Cost of not being data-driven

Written by Carrie Majewski, Advanced Analytics, SQA Group

“Identify a skill you will learn in order to achieve your future aspirations.”

This was the prompt I was asked to reflect on recently for my MIT Leadership & Innovation executive program. We were reflecting on how strengths can be aimed to champion innovation efforts, and considering how to channel our growth mindset to acquire new skills.

My answer came to me quickly and took little time to scribe…

“A skill that I’m passionate about further cultivating is how to more confidently incorporate data and analytics into futures planning. While brainstorming, ideation, and creativity come naturally to me, I’m ready to advance my capabilities and comfortability when it comes to leveraging data analysis and predictive intelligence to peer into the future.”
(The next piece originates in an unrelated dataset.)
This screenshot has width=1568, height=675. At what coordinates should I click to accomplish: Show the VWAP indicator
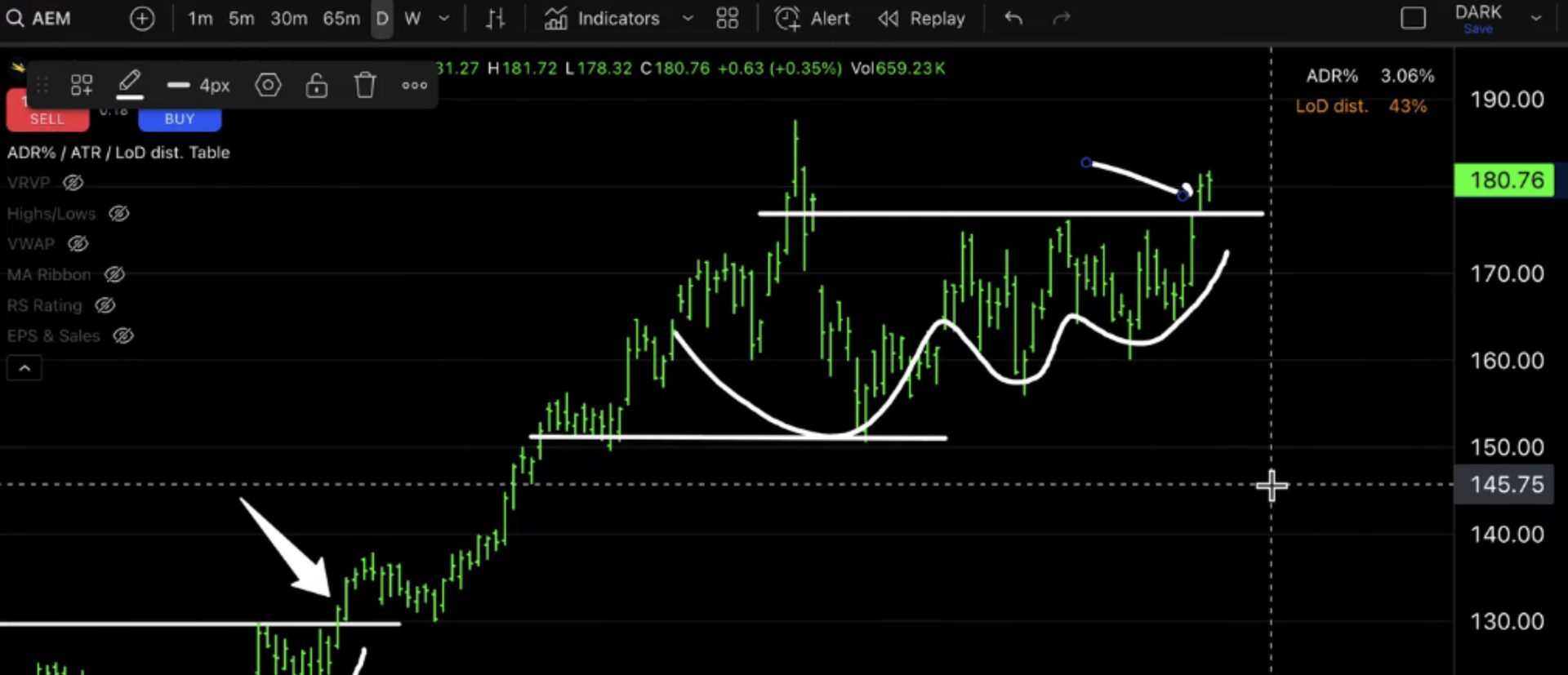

For as long as I can remember, I’ve been a right-brainer. Anything involving numbers, bar charts, and Excel has long scared me. “I’m bad at math” is a statement I’ve uttered far too often to justify not having to get good at anything involving analytics. And I’ve gone to great lengths to align myself with colleagues and friends who can help round out my right brained edges.

But something changed a few years ago for me. I decided to stop being scared about data.

The big data era was officially here and everywhere I turned there was research, analyst reports, prediction pieces sending me warning signals that my days of hiding from data were fleeting.

Leadership conversations were shifting. Words like AI, data science, and machine learning were becoming common vernacular. The tools/systems we depend on as functional leaders were advancing, showing us what was possible with reporting, forecasting, and benchmarking. Gut-based decision making was being frowned upon; evidence-based decisions were the new norm. And it became clear as day…

Leaders who were elevating their data mastery and welcoming the era of intelligent leadership were leapfrogging their peers. While those who were resting on their laurels — and right-brained only prowess — were facing steep leadership consequences.

Studies reveal that leaders increasingly desire to be in the first camp with their leadership. Just consider that 97% of leaders want help from data. More specifically, 44% of leaders want to be able to use data to make better decisions, 41% are interested in mastering data to reduce risk, and 38% want to make faster decisions.

It’s good timing considering that 83% of CEOs want a data-driven organization, particularly since investing in data-driven behaviors leads to 40% improved time to market, 35% increase in employee retention and 35% rise in customer acquisition.

Simply put, there is a real cost to not being data-driven as a leader. Let’s dive deeper into the negative impact of continuing to prioritize art over science:

 

Hidden opportunity unfound

All companies are sitting on hidden opportunity — housed in existing systems, data sets, Excel files, platforms, etc. In fact, more than 50% of an organization’s data is considered dark, meaning it’s collected, stored, and processed but failed to be used for other purposes like monetization. Sitting within data — both the data you have today and the data you can collect tomorrow — are opportunities to make or save money. Deep analysis can provide intel into revenue-accelerators such as the next new feature to rollout in your product, the biggest culprits of organizational waste, the next best customer you didn’t know you should go after, the things that truly keep your employees up at night, the No. 1 thing that causes customers to churn, and so on.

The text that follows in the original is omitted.